Mario López (Madrid)
Mario López
lunes, 21 de julio de 2008, 09:42 h (CET)
Es bien sabido que la resaca es la desagradable y lógica consecuencia de dejar de beber. Creo que lo que le pasa a José María Aznar es que lleva más de cuatro años resacoso. Sufre la resaca del poder que es la peor de las resacas.

La más cabezona. Dice nuestro héroe de Perejil que es escritor. Hace años leí el maravilloso cuento de Truman Capote, El invitado del Día de Acción de Gracias, en el que la anciana Miss Sook afirma que el único pecado imperdonable es la crueldad premeditada. Y quitarle esa ilusión a Jose es una crueldad de dicha categoría. Así que no pienso convertirme en un pecador imperdonable, que es una carga excesiva para alguien de mi escasa corpulencia. Lo que sí diré es que un escritor es un individuo que mantiene un constante diálogo consigo mismo, en un estado de alerta permanente por lo que pueda ocurrir a su alrededor. A mí lo que me parece es que Jose tiene la mente resacosa y esto le dificulta enormemente el diálogo interior y le hace ver la realidad que le circunda como algo totalmente previsible y reiterativo, pues considera que sólo sucede algo si, de alguna manera, le afecta a él personalmente. Así que vamos a aceptar a José María Aznar López como miembro del Parnaso. Pero añadiendo que se trata de un miembro escueto, huraño y hosco como no se ha conocido otro.
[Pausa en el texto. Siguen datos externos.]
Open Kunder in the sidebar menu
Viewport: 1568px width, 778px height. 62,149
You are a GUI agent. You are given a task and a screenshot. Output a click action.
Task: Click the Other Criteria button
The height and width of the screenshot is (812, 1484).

Las miradas distraídas nos delatan. Cuando gozamos de un estado de ánimo próximo al nirvana, sin sospechar que alguien nos pueda estar observando, nuestra mirada cobra vida propia y se va con aquello que más le pueda interesar o deleitar. La inmensa mayoría de nuestras miradas distraídas suelen marcharse detrás de un culo, de unas piernas o de cualquier otro órgano apetitoso. La mirada entretenida de Aznar se busca siempre a sí misma, como el bueno de Narciso. Ese new look gay que en la actualidad exhibe sin el menor recato, es la lógica consecuencia de su desmedido afán de volver siempre hacia sí mismo, a lo que en esencia él mismo se considera: el epicentro de la vida nacional. En el fondo, no deja de ser fascinante que un hombre tan racista reproduzca rasgos tan marcados del Oriente más profundo. Un día de estos le veremos emulando a la imagen del dios Shivá junto a su señora, convertida en la diosa Párvati. Todo es cuestión de que se hagan un viajecillo a Ellora. Ya sabemos la facilidad que tiene nuestro héroe para imbuirse de todas las culturas y acentos. Y si no, al tiempo.